Illinois already has nine law schools, and the job market for law grads hasn’t been this bad in 16 years.But there is talk of yet another law institution – the Bradley University College of Law.
And a number of high-profile figures in the state are very excited, including a federal judge and the mayor of Peoria, where Bradley is located, according to The Journal Star.
Bradley currently has 35 other grad programs and recently completed a study on adding a possible law school.
But with only 55 per cent of 2011 law grads finding full-time, long-term jobs requiring a law degree, Bradley will have to provide something special.

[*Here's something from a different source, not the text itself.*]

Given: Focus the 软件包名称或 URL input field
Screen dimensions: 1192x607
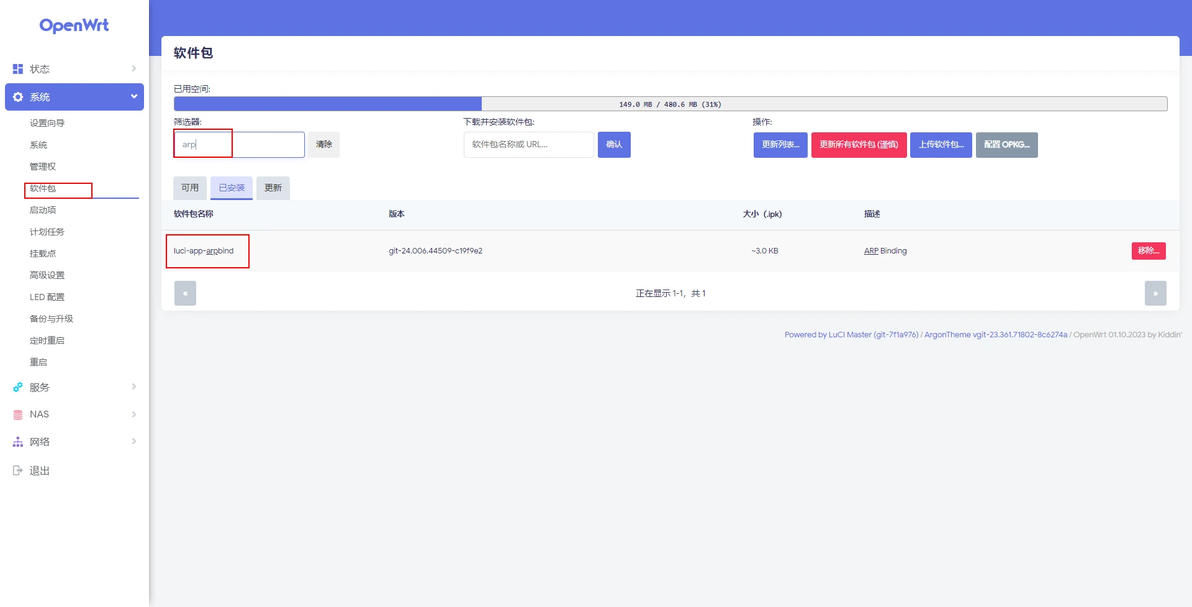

Here is how a Bradley law school could be different, according to the university study done on the matter reported on by the Journal Star:
• In their third and final year of law school, which has drawn criticism as of late, students would get actual hands-on experience. They would be placed in a work setting—helping private attorneys, public defenders, or corporate legal teams, according to Bradley Provost David Glassman.
• The school would find a niche—perhaps in the intellectual property or medical spheres, according to district judge James Shadid, who was part of the team that carried out the study. The city is already home to the University of Illinois College of Medicine at Peoria, according to the Journal Star.
• The tuition would run somewhere between University of Illinois’s $38,600 and Southern Illinois University’s $16,000, the Journal Star reported. If the tuition at Bradley Law is relatively low, grads would be less pressured to move to the big city in order to pay off massive loans and could seek work in Peoria instead, according to Gary Roberts, dean of the law school at Indiana University.